“Eve.” It was all he said. All he needed to say.
“I saw my father. I stood there in that ugly place, and he came toward me. Toward me,” she repeated. “Not us, not the group of us, but me.”
“Yes. Yes, he did.”
“Like a dream, in a way. The fog, the lights, the noise. I knew it was for effect, for show, but…I got a hook in me, I guess, and then I looked in his eyes. You said sociopath. You said killer. And yeah, I saw that. But I saw more than that. When I looked into him I saw whatever monster it was that lived in my father. I saw it staring out at me. And it…it sickens me. It scares me.”
Roarke reached down, took her hand. “Knowing monsters exist, as you and I do, Eve, may not always make for easy sleep, or even an easy heart. But it arms us against them.”
“It was like he knew.” She tightened her grip on his hand. There was no one else she could have told such things to. There had been a time when there’d been no one at all she could have told such things to. “I know it was my imagination, my own…demons, I guess you could say, but when he stared back into me, it was like he knew. Like he could see what was small and scared inside of me.”
“You’re wrong on that. What he saw was a woman who won’t stand down.”
“I hope so, because for a couple seconds I wanted to run. Just rabbit the hell out of there.” She let out a shaky breath. “There are all kinds of vampires, you said that, too. Isn’t that what my father was? Trying to suck the life out of me, trying to make me into something less than human? I put a knife into him instead of a stake. Maybe that’s why he keeps coming back in my head.”
“It’s you who made you.” He leaned down now, framed her face with his hands. “And what you are your father would never have understood. Neither would Vadim. No matter how he looks, he’ll never really see you.”
“He thinks he does.”
“His mistake. Eve, do you want to talk to Mira about this?”
“No.” She considered it another moment, then shook her head and repeated, “No, not now anyway. Dumping on you levels it out a little. Taking him down, all the way down—that’ll take care of the rest.”
For a moment she studied their joined hands, then shifted her gaze up to his. “I didn’t want to tell you I’d been scared, much less why. I guess that was stupid.”
She scowled. “Aren’t you supposed to say something like ‘No, it wasn’t. Blah, blah, support, stroke, let me get you some chocolate’?”
“You haven’t read the marriage handbook, footnotes. It’s another woman who does that sort of thing. I believe I’m allowed to be more blunt, then ask if you’d like a quick shag.”
“Shag yourself,” she said and made him laugh. “But thanks anyway.”
“Offer’s always on the table.”
“Yeah, yeah, and the floor, in the closet, or on the front stairs. Time to work, ace, not to play.”
She pushed up to study and circle her murder board, and he knew she was soothed and settled.
“Prior bad acts, and plenty of them. Mysterious income. Contact with the vic, and the profile fits him like a tailor-made suit. Bullshit alibi. He’s running a game in that club, skinning rich idiots with his vampire fantasy, maybe blackmailing them, selling illegals. But that’s only part of the picture. He’s got something,” she said in a mutter now. “He’s got something, and he’s feeling fucking smug about it.”
“Heads up, Lieutenant,” Roarke warned.
She glanced his way, caught the candy bar he tossed across the room. She grinned, tore the wrapper, and biting in, continued to study her board.
When Allesseria finished her shift, she was careful not to rush, careful to do everything just as she did every night.

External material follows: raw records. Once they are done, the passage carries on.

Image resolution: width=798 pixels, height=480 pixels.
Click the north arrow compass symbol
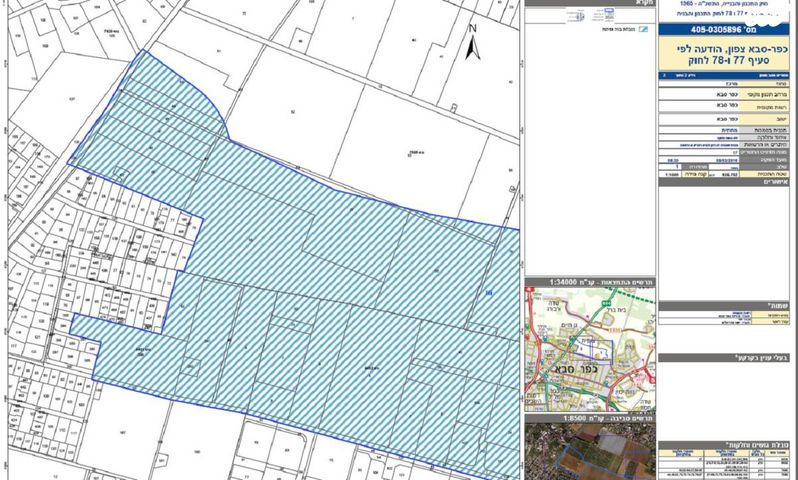click(x=474, y=41)
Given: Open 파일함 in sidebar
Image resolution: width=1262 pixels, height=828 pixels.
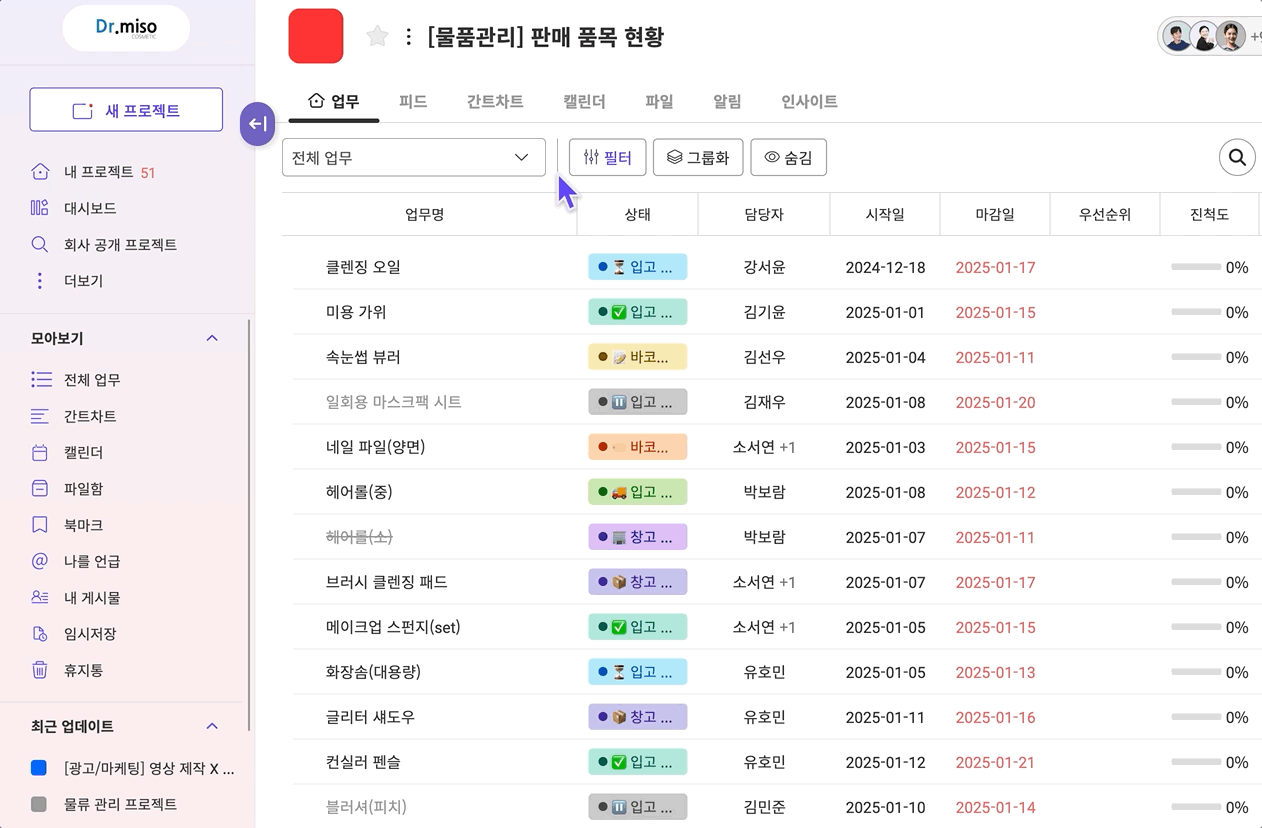Looking at the screenshot, I should tap(83, 489).
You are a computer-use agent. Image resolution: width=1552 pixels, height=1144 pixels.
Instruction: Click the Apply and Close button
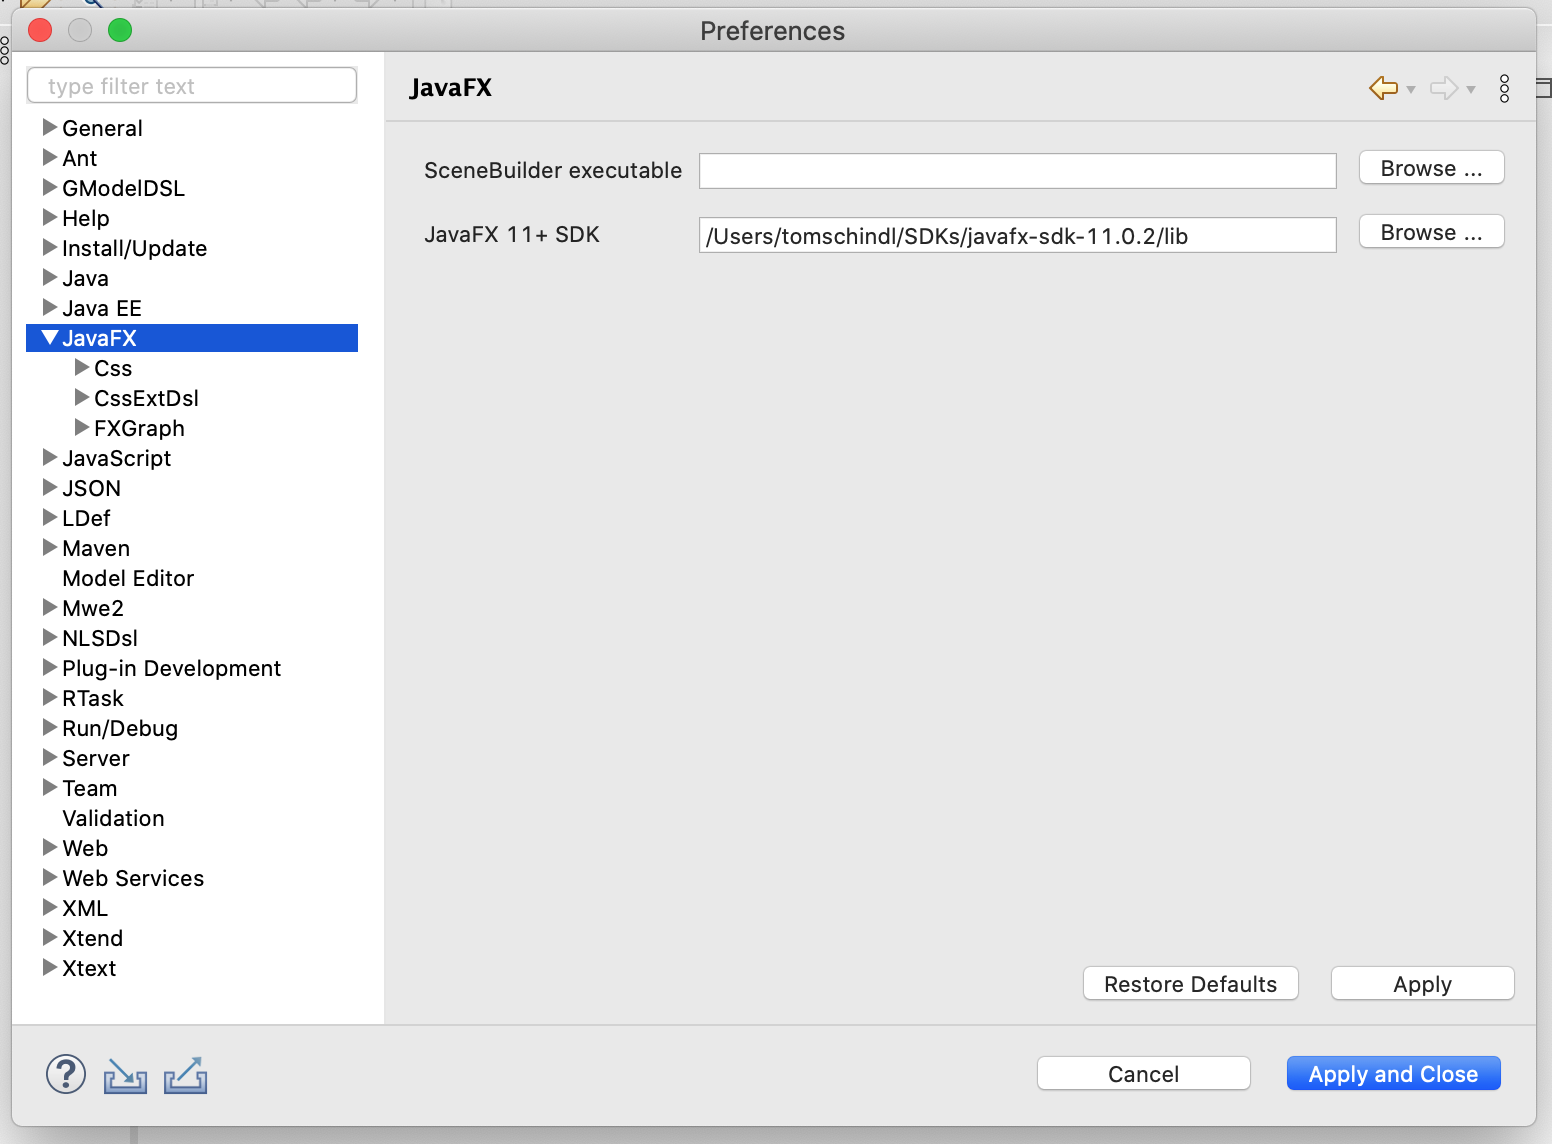pyautogui.click(x=1393, y=1074)
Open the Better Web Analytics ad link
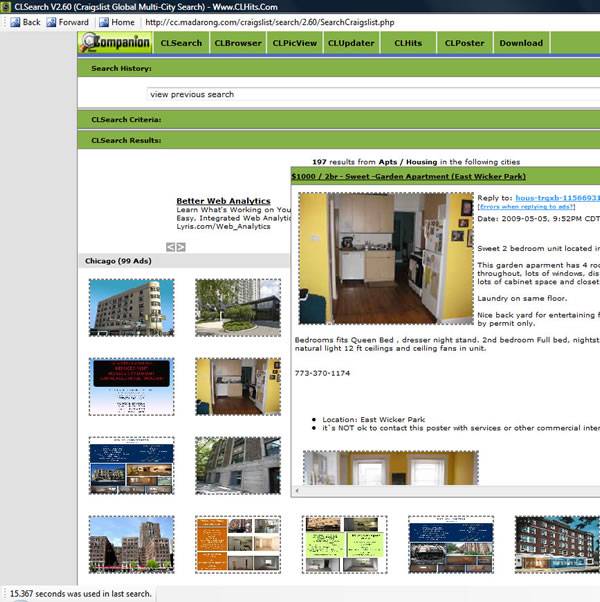600x602 pixels. pyautogui.click(x=223, y=201)
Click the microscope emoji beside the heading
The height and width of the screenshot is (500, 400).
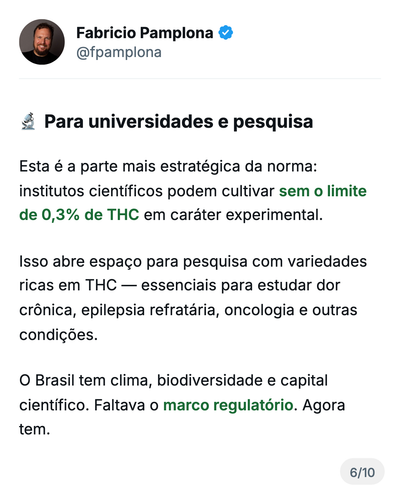click(28, 121)
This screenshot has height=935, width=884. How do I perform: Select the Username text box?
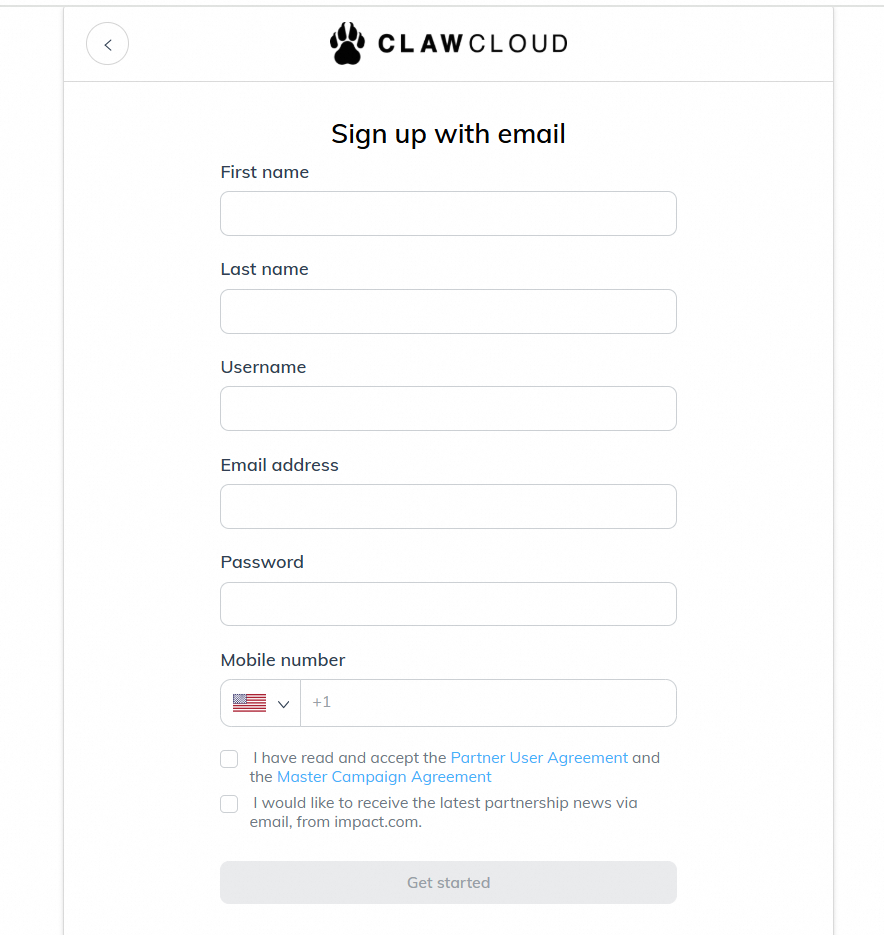click(x=448, y=409)
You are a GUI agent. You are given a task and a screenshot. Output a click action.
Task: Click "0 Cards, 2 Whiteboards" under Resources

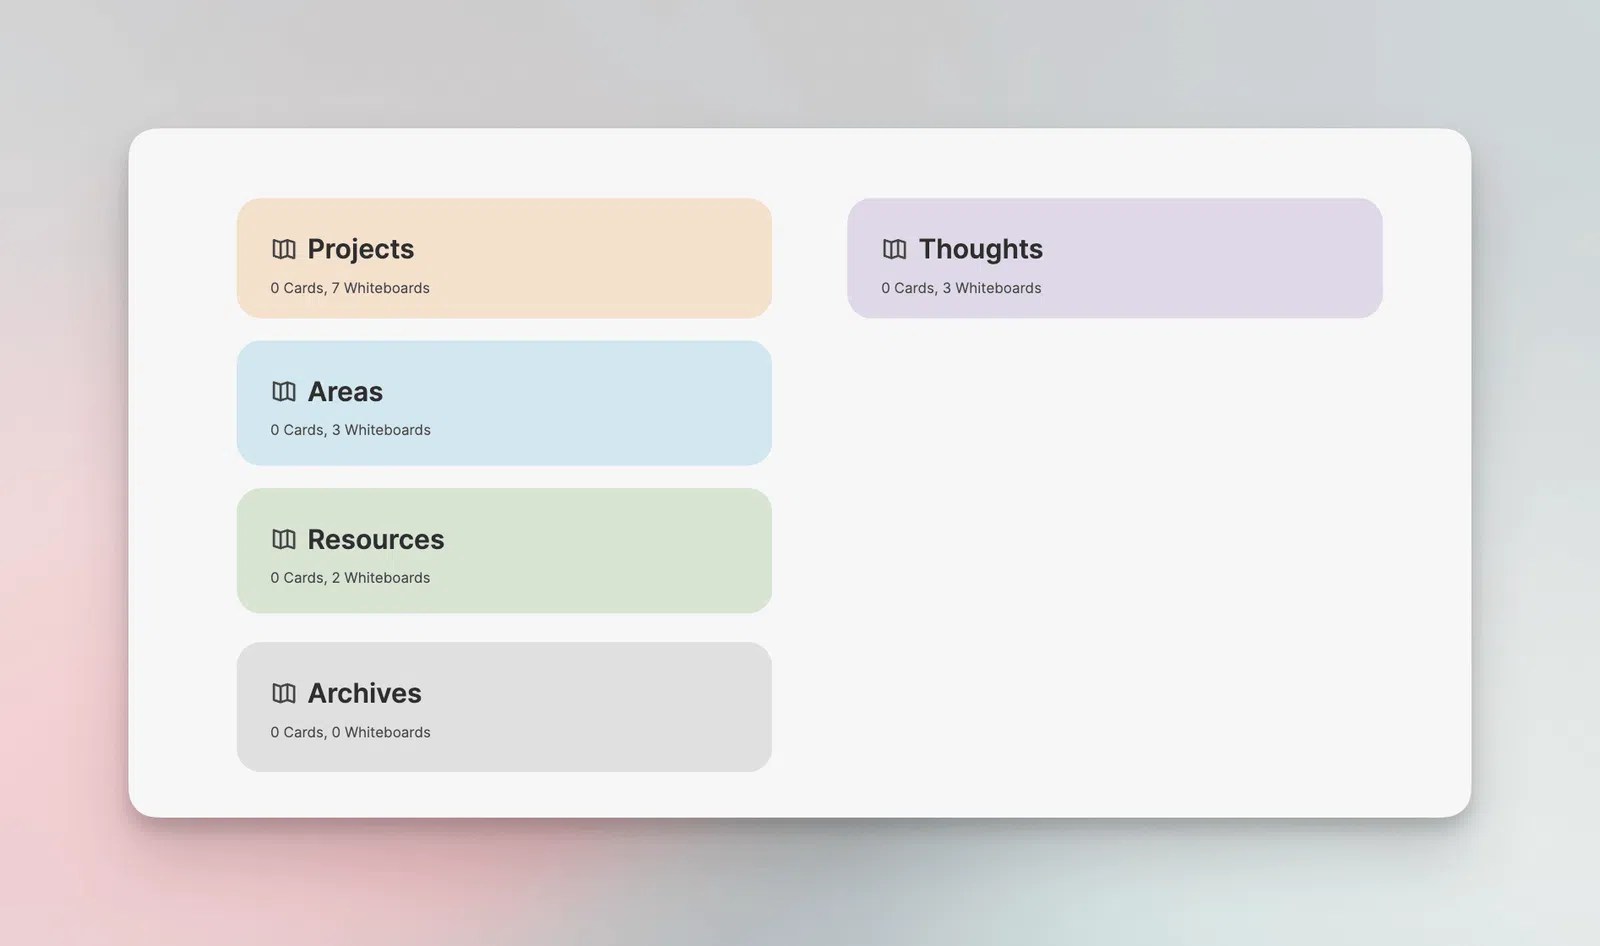tap(350, 578)
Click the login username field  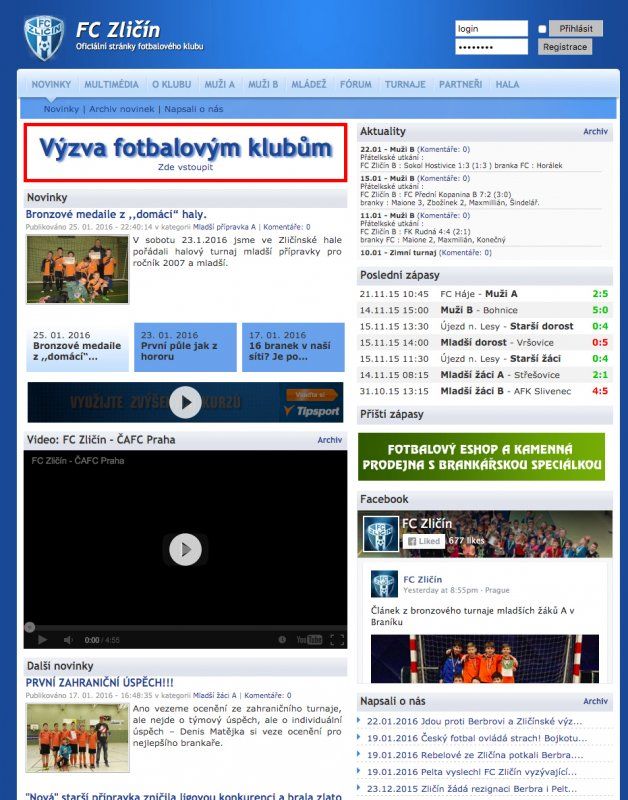click(491, 29)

She closed down her tabs, keyed in her codes, passed her station off to her replacement.
She stretched her back as she walked, casually, to the employee-only area where she stowed her bag and her jacket every shift. Even there, behind closed doors, she kept her expressi
on neutral and her movements routine. Everyone knew there were cameras in every section of the club, the boss had made that clear.
You never knew who was watching.
Her yawn wasn’t entirely feigned. It had been a long shift, and a busy one as the crowds that patronized Bloodbath liked to stay thoroughly lubed. As she always did, she transferred her tips to her bag, zipped them into its inside pocket. After fitting the bag’s strap across her body, she put her jacket over it.
She hung the illuminated cards, given to all employees, around her neck so that one glowed between her breasts, the other between her shoulder blades.
With the gleaming gold pentagram with its boldly red double B’s in the center like a shield front and back, nobody would bother her on the way out of the club, on the nasty route through the tunnels. It was something else Dorian had made clear from the get-go, and he’d made an example of a souped-up chemi-head who’d tried a move on one of the waitresses the first week the club opened.